> [WHAT YOU NEED TO DO]:
Nothing but the lines from the one with "Podcasts (21, 1629)" down to the one with "Tech (14, 1641)" should be returned, exactly and with both ends included, from the material below.

> [SOURCE INFORMATION]:

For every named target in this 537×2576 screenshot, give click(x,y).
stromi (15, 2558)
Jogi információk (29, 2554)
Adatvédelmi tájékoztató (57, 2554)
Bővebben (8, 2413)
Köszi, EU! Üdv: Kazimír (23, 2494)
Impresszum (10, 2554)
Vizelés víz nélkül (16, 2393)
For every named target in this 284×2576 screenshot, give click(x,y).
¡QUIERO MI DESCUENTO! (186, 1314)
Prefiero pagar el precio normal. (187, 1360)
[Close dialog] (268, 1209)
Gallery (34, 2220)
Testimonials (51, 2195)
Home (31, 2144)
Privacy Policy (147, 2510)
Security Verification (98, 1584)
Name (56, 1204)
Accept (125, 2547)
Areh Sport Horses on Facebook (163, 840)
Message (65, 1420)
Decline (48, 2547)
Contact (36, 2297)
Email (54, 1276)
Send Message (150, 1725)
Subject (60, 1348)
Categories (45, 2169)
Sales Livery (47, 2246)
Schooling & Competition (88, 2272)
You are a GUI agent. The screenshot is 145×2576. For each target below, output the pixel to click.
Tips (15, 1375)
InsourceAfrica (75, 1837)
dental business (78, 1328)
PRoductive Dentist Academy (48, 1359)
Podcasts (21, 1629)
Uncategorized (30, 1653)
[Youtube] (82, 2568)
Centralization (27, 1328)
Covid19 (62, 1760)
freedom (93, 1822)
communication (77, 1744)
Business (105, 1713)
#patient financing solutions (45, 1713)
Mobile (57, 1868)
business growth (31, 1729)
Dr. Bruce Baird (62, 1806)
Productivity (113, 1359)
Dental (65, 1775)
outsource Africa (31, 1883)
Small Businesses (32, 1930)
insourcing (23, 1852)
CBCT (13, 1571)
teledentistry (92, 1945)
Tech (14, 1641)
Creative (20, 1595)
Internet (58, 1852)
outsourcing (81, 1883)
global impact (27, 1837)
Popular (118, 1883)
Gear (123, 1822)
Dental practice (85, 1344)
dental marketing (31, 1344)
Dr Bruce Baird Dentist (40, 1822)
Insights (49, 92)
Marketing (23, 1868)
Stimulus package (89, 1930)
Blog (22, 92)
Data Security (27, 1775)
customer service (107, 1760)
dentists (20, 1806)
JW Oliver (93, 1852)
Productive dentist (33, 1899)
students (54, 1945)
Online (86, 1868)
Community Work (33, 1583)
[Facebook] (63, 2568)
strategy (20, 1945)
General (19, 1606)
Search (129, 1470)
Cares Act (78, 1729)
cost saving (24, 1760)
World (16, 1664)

> [SOLVED PROBLEM]:
Podcasts (21, 1629)
Uncategorized (30, 1653)
[Youtube] (82, 2568)
Centralization (27, 1328)
Covid19 (62, 1760)
freedom (93, 1822)
communication (77, 1744)
Business (105, 1713)
#patient financing solutions (45, 1713)
Mobile (57, 1868)
business growth (31, 1729)
Dr. Bruce Baird (62, 1806)
Productivity (113, 1359)
Dental (65, 1775)
outsource Africa (31, 1883)
Small Businesses (32, 1930)
insourcing (23, 1852)
CBCT (13, 1571)
teledentistry (92, 1945)
Tech (14, 1641)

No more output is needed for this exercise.